Problem requirements.
Edit the records below, replacing every occurrence of "handle" with "knob" and leaving all other text unchanged. Omit the pictures from your reproduction.

Dataset records
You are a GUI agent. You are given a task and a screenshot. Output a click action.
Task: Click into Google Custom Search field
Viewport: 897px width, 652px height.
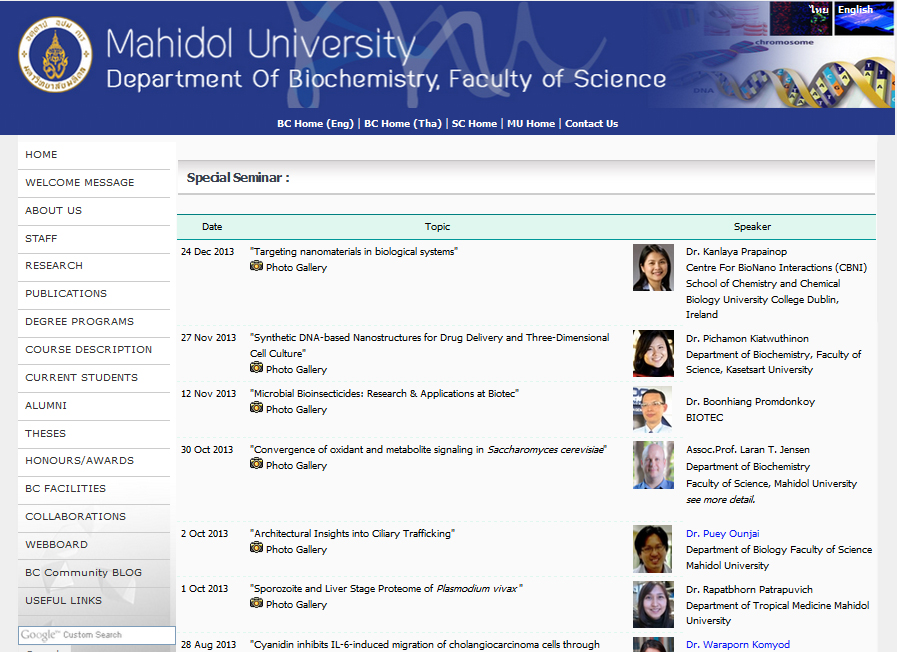[x=96, y=635]
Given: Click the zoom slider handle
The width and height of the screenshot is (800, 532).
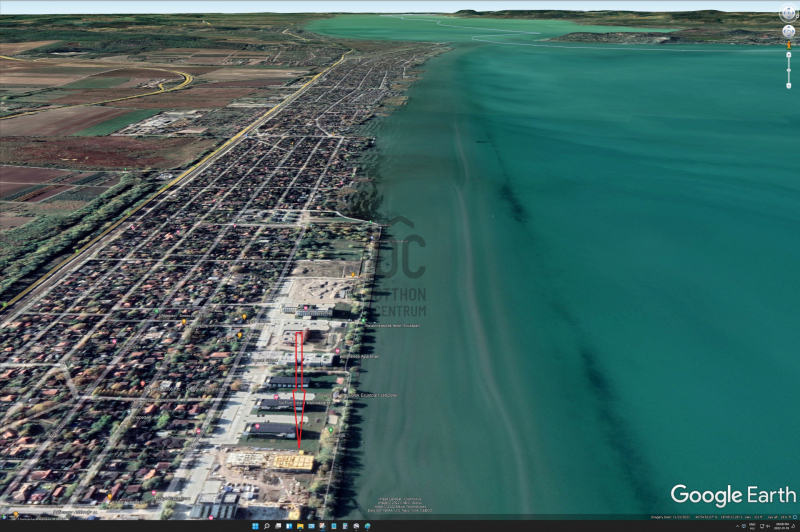Looking at the screenshot, I should click(x=788, y=70).
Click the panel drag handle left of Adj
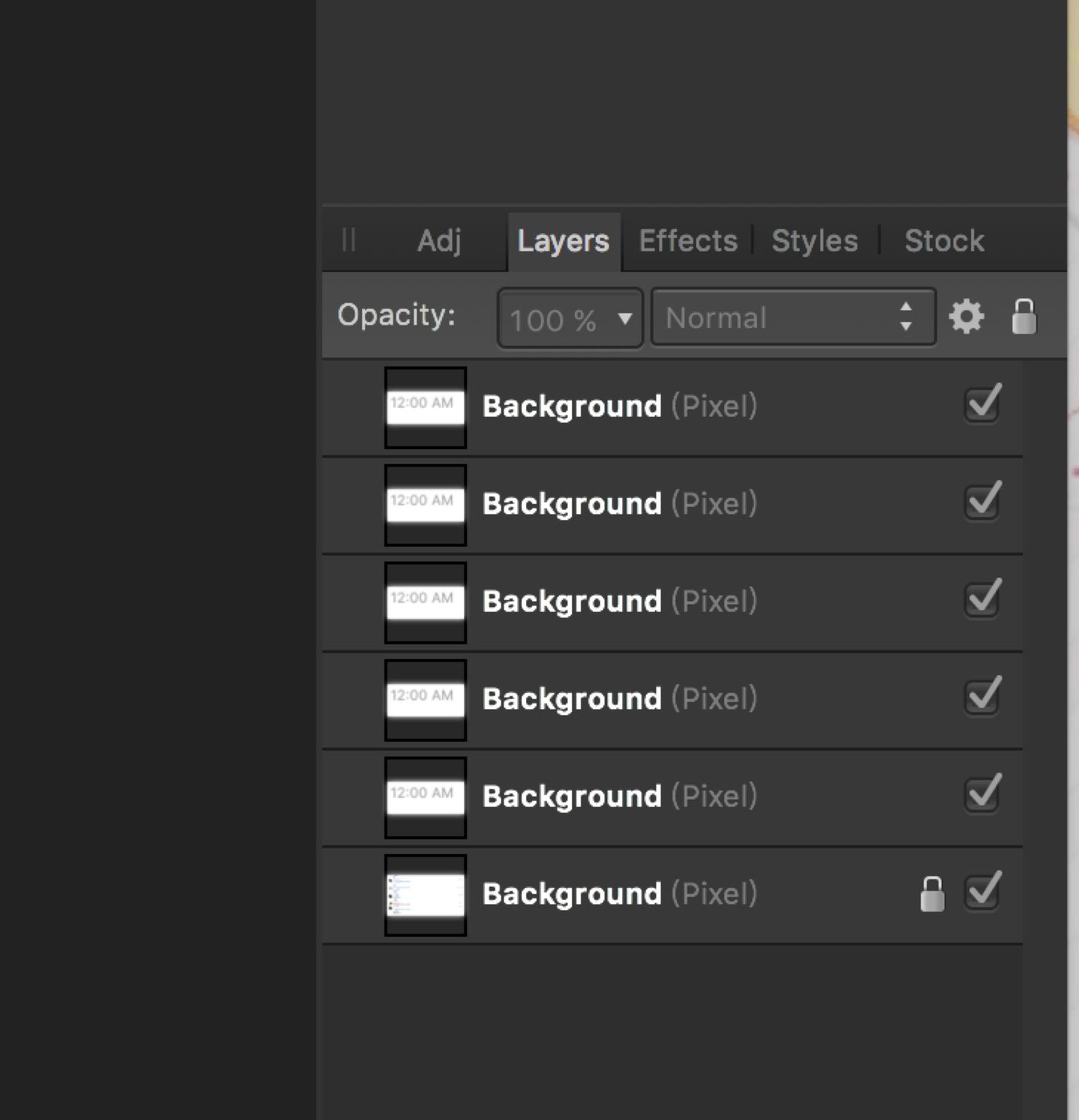This screenshot has width=1079, height=1120. (x=349, y=240)
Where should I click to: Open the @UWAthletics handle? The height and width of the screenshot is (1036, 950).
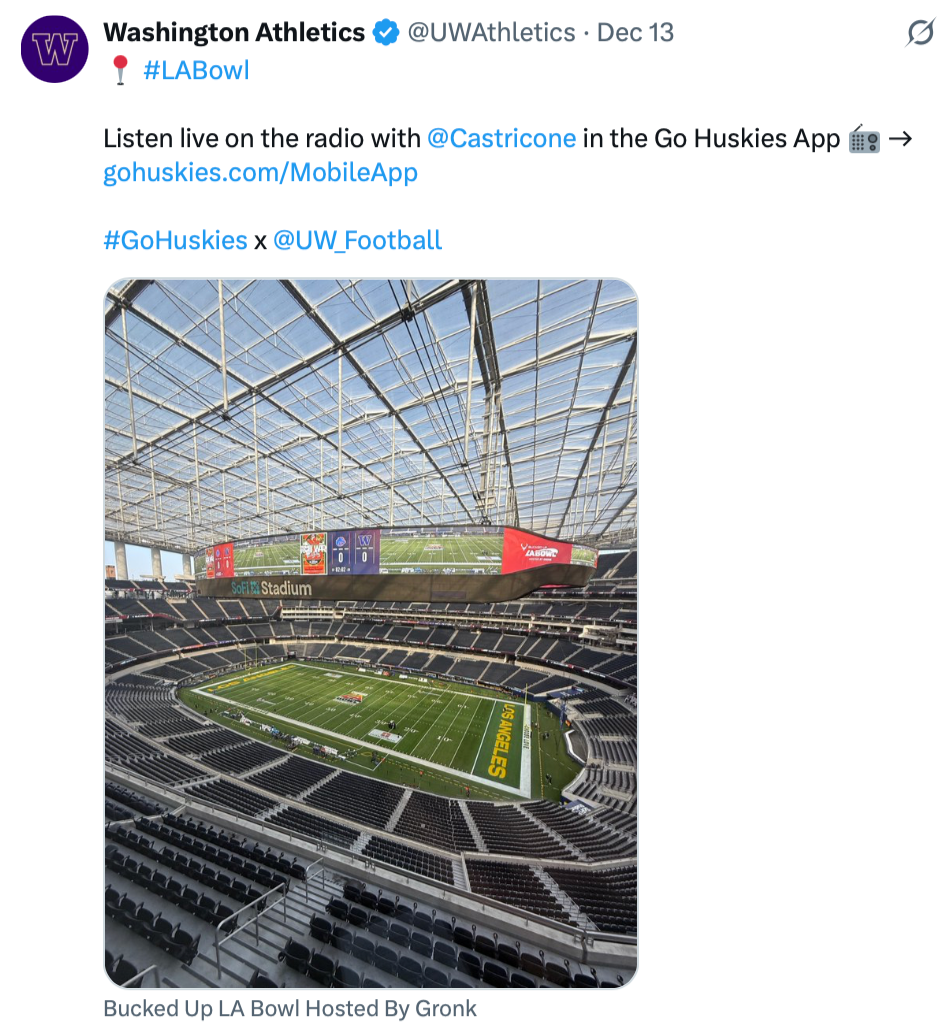[491, 33]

Reply to the exercise.
You are a GUI agent. You are given a task and a screenshot. Output a click action.
Task: Click into Google Custom Search field
Viewport: 897px width, 652px height.
[x=96, y=635]
Given: Click the zoom slider knob
The width and height of the screenshot is (800, 532).
Looking at the screenshot, I should click(x=788, y=70).
Click the panel drag knob left of Adj
This screenshot has width=1079, height=1120. (x=349, y=240)
Where should I click to: Open the @UWAthletics knob? The height and width of the screenshot is (1036, 950).
[491, 33]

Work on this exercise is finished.